** TEXTO DO DOCUMENTO **
CONVIVÊNCIA ESCOLAR NO ENSINO FUNDAMENTAL

UM ESTUDO DE CASO SOBRE O BULLYING

  • Gabriela Maria Susin Universidade do Oeste de Santa Catarina (UNOESC).
  • Mônica Tessaro Universidade do Oeste de Santa Catarina (UNOESC).

Resumo

Compreendemos o fenômeno bullying como uma manifestação de violência que afeta os aspectos cognitivos e emocionais das crianças e, em consequência, prejudica as relações de convivência interpessoal na escolar, pois, refere-se uma ação de violência envolvendo aspectos físicos e psicológicos, de natureza intencional e repetitiva, sem aparente motivação. É praticado de forma individual ou coletiva, com o objetivo de intimidar e até mesmo agredir, causando dor, sofrimento e angústia às vítimas, em uma relação desequilibrada de poder entre os envolvidos (Brasil, 2015).

 Em razão das particularidades desta problemática, surge a necessidade da construção de práticas capazes de minimizar seus impactos. Uma das estratégias consideradas nesta pesquisa é a promoção da convivência escolar por meio da inserção do psicólogo escolar auxiliando na mediação e prevenção do bullying. Sob essa perspectiva com a finalidade de contribuir com o aprimoramento dos conhecimentos associados a importância da promoção da convivência escolar como uma ação de prevenção do fenômeno bullying, este estudo objetivou analisar os impactos de uma intervenção sobre a promoção da convivência escolar entre os alunos matriculados no 5º ano do Ensino Fundamental (EF) de uma escola pública, localizada no meio-oeste catarinense.

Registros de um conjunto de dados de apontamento
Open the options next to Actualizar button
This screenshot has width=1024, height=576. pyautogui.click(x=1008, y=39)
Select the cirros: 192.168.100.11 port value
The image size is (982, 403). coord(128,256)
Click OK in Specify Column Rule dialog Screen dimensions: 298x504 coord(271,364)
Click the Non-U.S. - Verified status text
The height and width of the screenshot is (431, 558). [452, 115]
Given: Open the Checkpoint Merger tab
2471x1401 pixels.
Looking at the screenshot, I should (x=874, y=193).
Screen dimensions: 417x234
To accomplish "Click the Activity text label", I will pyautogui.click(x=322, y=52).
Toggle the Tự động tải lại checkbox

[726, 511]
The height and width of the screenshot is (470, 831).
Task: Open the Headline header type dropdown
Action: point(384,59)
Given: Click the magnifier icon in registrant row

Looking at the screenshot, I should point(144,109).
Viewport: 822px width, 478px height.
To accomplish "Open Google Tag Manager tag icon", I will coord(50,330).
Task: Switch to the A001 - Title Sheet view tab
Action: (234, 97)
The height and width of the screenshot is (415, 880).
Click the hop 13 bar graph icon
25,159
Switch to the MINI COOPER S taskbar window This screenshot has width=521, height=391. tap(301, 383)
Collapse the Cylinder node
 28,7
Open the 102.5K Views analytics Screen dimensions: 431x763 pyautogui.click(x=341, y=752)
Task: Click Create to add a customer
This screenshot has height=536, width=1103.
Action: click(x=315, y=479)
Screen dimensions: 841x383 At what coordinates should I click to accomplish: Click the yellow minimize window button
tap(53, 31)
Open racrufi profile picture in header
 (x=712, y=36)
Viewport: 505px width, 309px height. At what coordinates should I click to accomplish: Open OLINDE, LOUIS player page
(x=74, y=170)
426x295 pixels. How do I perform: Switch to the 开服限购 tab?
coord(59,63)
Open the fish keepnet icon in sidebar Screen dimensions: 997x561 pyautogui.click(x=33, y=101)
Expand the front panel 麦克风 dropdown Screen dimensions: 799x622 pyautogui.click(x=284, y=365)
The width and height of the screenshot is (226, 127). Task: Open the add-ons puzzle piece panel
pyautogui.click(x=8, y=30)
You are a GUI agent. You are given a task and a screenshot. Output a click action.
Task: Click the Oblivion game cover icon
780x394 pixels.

** REQUISITOS **
1. Liste tudo o que, segundo o texto sobre bullying, a prática desse tipo de violência causa às vítimas.
2. Em que ano do Ensino Fundamental estavam matriculados os alunos que participaram da intervenção descrita no texto sobre bullying?
3. Continue o texto sobre bullying a partir da última frase apresentada.
Os registros foram retirados de outra fonte.

** CONJUNTO DE RESPOSTAS **
1. Dor, sofrimento e angústia.

2. No 5º ano do Ensino Fundamental.

3.
Trata-se de uma pesquisa qualitativa, do tipo estudo de caso. Análises desse tipo são compreendidas como um arranjo entre aspectos associados à observação, à reflexão e à interpretação. Conforme a investigação avança, o desenvolvimento de ações de embasamento para o estudo se torna necessárias, como: natureza de dados coletados, extensão da amostra, instrumentos de pesquisa e pressupostos teóricos (Gil, 2002).

O desenvolvimento da pesquisa ocorreu em uma escola de educação básica de um município situado no meio-oeste catarinense que atende aos anos iniciais do Ensino Fundamental. Todos os participantes estavam matriculados na turma do 5º ano do período vespertino e com idades entre 9 e 12 anos. É válido destacar que este estudo foi submetido ao Comitê de Ética e Pesquisa da Universidade do Oeste de Santa Catarina e aprovado sob parecer: Nº 6.021.453.

A justificativa de escolha em trabalhar com os alunos de 9 a 12 (5º ano do EF) se deu em decorrência de que crianças nesse período encontram-se em processo de desenvolvimento de consciência moral e social. Assim, é importante que as estratégias pedagógicas sejam capazes de estimulá-las a compreenderem-se como protagonistas dos processos, decidindo e escolhendo a forma de como manifestar o que sentem, buscando tornar-se capacitados para estabelecer equilíbrio nas relações interpessoais presentes no contexto escolar (Tognetta; Rosário, 2013).

Com relação aos encontros destinados a intervenção, esses foram realizados de maneira presencial, no período vespertino, organizados em 16 horas aulas, divididas entre observação e encontros formativos, tendo duração aproximada de dois meses. Portanto, nossos instrumentos de coleta de dados estão descritos no Quadro 1.

Quadro 1 – Instrumentos de coleta de dados

Etapa

Instrumento

Objetivo

Diagnóstico

1. Observação da turma, adaptação e análise do Clima Escolar  (Tognetta, 2022).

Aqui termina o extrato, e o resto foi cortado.